| What to work on |
Please reproduce exactly the line that carries "This screenshot has width=566, height=361." and all remaining lines through the last line of the data, and write nothing else.

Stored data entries
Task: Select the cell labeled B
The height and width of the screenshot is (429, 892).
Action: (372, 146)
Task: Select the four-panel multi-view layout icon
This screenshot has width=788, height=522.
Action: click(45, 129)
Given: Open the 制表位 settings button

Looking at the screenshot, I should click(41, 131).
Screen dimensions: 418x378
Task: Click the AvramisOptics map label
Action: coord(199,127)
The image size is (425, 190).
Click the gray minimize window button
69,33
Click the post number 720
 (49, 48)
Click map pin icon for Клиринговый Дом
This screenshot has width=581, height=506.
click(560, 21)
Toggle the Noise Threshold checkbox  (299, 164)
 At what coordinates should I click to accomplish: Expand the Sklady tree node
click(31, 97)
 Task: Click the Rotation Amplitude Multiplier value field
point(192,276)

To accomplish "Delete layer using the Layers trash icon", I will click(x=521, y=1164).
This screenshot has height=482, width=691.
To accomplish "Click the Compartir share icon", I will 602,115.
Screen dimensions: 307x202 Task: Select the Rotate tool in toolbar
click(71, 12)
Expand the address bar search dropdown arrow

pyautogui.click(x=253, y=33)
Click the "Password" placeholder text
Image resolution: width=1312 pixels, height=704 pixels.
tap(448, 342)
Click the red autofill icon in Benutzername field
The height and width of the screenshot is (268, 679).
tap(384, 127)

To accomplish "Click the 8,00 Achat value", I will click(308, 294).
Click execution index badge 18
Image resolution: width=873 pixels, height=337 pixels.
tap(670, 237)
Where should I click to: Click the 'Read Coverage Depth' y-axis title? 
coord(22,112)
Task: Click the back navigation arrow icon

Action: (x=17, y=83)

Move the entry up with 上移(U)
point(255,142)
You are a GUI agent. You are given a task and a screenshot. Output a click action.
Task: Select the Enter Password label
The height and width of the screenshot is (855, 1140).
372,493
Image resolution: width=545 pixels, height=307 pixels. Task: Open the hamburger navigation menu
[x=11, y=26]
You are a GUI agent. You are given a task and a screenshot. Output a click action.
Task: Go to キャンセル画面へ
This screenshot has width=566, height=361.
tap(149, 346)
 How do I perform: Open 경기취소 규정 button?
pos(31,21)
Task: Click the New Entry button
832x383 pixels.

| Answer section |
This screenshot has width=566, height=361.
tap(149, 346)
 How do I perform: Open 경기취소 규정 button?
pos(31,21)
Task: Click the New Entry button
832x383 pixels.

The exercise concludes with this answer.